EXERCISE » From the line with "Screen dimensions: 940x625" to the line with "Given: Open the Select End Date picker", retype every line exactly, including those two, and leave out the rest of the data below.

- - -

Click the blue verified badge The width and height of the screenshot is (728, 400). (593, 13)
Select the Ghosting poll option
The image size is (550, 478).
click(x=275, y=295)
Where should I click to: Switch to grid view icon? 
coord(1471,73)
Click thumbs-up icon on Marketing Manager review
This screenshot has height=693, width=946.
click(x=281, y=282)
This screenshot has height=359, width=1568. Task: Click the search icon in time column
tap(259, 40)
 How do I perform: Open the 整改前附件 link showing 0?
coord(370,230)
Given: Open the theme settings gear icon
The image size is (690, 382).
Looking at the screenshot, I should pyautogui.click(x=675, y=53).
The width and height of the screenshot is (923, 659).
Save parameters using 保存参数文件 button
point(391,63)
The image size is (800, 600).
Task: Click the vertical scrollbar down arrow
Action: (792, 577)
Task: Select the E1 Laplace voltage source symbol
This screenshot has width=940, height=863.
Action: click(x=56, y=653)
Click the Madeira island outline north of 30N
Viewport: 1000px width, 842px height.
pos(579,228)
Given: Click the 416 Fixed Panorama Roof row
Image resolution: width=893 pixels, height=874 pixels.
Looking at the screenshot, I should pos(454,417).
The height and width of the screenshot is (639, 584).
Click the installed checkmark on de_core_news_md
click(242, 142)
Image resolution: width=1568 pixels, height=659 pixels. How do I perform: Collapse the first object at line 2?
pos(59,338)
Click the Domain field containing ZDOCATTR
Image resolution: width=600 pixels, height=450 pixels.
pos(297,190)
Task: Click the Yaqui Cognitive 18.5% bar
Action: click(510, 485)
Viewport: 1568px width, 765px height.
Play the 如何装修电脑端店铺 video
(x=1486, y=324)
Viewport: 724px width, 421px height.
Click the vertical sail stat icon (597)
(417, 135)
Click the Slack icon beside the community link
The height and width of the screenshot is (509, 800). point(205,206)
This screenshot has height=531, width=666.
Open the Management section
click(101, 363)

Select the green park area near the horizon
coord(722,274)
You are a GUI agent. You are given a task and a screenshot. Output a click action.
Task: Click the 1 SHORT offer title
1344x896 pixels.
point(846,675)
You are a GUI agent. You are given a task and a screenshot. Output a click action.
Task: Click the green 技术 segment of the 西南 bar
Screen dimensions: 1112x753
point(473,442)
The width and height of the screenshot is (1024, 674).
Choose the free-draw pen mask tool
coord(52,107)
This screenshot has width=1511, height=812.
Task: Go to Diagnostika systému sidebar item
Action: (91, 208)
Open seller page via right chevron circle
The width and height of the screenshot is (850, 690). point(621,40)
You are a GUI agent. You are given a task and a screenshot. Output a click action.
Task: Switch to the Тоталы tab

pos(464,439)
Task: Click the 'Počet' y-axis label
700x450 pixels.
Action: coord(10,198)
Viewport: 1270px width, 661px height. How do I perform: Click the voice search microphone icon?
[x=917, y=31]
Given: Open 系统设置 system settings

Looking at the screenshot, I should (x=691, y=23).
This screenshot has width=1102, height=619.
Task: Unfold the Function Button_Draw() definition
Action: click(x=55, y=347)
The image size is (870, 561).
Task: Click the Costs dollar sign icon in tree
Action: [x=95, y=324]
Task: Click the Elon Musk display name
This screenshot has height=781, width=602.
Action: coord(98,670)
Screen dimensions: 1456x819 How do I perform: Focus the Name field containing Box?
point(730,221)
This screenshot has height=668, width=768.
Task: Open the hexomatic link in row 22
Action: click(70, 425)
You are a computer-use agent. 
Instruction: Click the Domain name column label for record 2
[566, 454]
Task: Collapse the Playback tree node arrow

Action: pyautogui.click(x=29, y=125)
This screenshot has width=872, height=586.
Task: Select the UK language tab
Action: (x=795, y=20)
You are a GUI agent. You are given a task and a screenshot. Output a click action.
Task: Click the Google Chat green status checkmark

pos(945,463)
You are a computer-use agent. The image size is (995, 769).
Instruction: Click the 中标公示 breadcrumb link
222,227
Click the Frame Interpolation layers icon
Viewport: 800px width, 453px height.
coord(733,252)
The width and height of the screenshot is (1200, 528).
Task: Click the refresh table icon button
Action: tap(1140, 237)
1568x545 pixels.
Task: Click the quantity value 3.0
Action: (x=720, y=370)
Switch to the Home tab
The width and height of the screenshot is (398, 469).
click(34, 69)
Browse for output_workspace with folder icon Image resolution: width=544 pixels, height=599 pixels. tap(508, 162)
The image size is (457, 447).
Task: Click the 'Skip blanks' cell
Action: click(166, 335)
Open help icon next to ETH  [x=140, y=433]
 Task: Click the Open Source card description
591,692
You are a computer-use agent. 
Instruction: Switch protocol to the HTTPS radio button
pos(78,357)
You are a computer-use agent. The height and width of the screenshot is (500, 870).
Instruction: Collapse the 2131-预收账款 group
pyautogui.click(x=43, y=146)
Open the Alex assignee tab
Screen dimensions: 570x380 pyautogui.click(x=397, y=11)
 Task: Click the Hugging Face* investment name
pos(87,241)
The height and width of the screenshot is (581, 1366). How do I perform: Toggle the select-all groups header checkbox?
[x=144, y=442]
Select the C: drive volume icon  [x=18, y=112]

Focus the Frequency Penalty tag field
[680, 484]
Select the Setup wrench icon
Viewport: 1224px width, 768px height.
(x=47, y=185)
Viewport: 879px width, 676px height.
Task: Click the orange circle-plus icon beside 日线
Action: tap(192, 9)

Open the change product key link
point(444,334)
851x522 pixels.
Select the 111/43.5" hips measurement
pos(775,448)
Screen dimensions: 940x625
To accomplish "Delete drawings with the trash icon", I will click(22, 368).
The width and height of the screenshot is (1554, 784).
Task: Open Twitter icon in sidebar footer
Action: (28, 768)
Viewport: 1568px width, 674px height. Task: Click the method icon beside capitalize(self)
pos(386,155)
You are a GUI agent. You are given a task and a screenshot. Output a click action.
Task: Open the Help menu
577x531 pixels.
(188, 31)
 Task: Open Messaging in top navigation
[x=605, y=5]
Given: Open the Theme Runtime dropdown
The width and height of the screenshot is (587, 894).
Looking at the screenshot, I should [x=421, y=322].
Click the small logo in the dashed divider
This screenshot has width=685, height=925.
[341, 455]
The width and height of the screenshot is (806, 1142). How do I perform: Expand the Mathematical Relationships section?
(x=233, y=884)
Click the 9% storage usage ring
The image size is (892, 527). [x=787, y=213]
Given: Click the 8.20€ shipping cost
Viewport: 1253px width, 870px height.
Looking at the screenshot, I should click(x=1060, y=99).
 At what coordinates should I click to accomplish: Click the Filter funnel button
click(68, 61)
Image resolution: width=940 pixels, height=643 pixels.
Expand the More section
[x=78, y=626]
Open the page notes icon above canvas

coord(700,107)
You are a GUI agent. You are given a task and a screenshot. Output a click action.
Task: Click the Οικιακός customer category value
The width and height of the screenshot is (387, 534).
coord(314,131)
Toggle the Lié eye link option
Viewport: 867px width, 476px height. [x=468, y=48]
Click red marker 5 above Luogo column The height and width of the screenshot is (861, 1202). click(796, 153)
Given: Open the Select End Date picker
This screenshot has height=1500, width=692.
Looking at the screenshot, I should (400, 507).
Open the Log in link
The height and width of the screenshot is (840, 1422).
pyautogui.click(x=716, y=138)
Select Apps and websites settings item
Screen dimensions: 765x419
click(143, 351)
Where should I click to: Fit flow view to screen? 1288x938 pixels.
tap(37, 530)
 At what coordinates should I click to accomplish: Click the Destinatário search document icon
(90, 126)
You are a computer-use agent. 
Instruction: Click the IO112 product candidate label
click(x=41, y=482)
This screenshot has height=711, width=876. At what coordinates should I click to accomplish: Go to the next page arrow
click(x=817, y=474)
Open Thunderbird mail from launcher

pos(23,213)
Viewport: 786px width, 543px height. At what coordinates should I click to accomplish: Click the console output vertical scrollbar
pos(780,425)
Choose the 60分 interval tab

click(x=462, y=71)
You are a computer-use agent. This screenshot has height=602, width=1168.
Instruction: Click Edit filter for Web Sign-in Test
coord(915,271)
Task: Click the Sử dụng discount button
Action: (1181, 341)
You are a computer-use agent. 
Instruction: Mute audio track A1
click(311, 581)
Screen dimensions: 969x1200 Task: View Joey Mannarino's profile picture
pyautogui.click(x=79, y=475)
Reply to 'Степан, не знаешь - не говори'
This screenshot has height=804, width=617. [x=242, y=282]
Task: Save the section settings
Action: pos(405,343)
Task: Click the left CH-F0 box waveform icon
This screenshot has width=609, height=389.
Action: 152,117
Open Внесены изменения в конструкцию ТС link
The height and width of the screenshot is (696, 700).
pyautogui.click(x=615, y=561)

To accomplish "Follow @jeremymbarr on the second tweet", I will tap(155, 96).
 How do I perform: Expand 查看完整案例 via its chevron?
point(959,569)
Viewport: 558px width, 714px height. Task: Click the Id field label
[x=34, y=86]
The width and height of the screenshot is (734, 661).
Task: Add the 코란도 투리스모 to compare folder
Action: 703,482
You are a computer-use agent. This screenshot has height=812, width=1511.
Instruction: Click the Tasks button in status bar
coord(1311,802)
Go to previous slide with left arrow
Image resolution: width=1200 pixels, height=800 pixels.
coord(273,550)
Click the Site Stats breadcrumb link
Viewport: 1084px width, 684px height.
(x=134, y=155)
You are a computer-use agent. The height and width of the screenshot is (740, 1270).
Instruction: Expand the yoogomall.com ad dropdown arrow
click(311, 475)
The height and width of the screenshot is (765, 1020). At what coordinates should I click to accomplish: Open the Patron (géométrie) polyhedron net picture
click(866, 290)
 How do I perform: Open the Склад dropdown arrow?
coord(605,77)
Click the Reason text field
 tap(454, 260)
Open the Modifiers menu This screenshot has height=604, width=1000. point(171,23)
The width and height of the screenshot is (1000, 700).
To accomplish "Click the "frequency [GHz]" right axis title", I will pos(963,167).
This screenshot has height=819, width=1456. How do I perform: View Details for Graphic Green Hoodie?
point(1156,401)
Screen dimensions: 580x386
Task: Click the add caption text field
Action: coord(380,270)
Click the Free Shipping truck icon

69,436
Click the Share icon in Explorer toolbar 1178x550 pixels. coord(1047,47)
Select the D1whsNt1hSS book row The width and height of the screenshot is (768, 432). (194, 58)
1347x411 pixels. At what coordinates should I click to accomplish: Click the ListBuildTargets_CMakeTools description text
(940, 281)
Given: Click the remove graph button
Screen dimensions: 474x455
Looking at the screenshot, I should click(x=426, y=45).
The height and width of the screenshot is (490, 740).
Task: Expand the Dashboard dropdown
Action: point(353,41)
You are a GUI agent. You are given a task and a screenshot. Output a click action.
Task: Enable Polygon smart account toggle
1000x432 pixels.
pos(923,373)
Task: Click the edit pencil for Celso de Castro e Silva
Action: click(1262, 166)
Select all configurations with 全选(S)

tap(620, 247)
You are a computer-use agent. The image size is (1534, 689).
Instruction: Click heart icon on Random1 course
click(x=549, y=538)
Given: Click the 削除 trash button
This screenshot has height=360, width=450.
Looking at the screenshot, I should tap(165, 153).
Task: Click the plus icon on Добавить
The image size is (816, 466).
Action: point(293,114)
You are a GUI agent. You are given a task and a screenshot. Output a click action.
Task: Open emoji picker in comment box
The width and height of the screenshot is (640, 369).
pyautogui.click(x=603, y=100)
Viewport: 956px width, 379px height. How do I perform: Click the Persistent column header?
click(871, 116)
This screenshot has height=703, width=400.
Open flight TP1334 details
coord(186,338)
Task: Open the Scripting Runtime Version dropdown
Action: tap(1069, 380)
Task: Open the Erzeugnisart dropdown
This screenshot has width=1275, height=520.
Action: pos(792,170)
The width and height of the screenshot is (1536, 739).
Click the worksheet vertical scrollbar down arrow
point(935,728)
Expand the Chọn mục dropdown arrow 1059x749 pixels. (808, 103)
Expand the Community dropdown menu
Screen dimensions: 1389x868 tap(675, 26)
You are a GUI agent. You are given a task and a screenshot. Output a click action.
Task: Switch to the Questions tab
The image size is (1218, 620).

- - -

RESULT »
Screen dimensions: 940x625
To accomplish "Delete drawings with the trash icon", I will click(22, 368).
The width and height of the screenshot is (1554, 784).
Task: Open Twitter icon in sidebar footer
Action: (28, 768)
Viewport: 1568px width, 674px height. Task: Click the method icon beside capitalize(self)
pos(386,155)
You are a GUI agent. You are given a task and a screenshot. Output a click action.
Task: Open the Help menu
577x531 pixels.
(188, 31)
 Task: Open Messaging in top navigation
[x=605, y=5]
Given: Open the Theme Runtime dropdown
The width and height of the screenshot is (587, 894).
Looking at the screenshot, I should [x=421, y=322].
Click the small logo in the dashed divider
This screenshot has width=685, height=925.
[341, 455]
The width and height of the screenshot is (806, 1142). How do I perform: Expand the Mathematical Relationships section?
(x=233, y=884)
Click the 9% storage usage ring
The image size is (892, 527). [x=787, y=213]
Given: Click the 8.20€ shipping cost
Viewport: 1253px width, 870px height.
Looking at the screenshot, I should click(x=1060, y=99).
 At what coordinates should I click to accomplish: Click the Filter funnel button
click(68, 61)
Image resolution: width=940 pixels, height=643 pixels.
Expand the More section
[x=78, y=626]
Open the page notes icon above canvas

coord(700,107)
You are a GUI agent. You are given a task and a screenshot. Output a click action.
Task: Click the Οικιακός customer category value
The width and height of the screenshot is (387, 534).
coord(314,131)
Toggle the Lié eye link option
Viewport: 867px width, 476px height. [x=468, y=48]
Click red marker 5 above Luogo column The height and width of the screenshot is (861, 1202). click(796, 153)
Given: Open the Select End Date picker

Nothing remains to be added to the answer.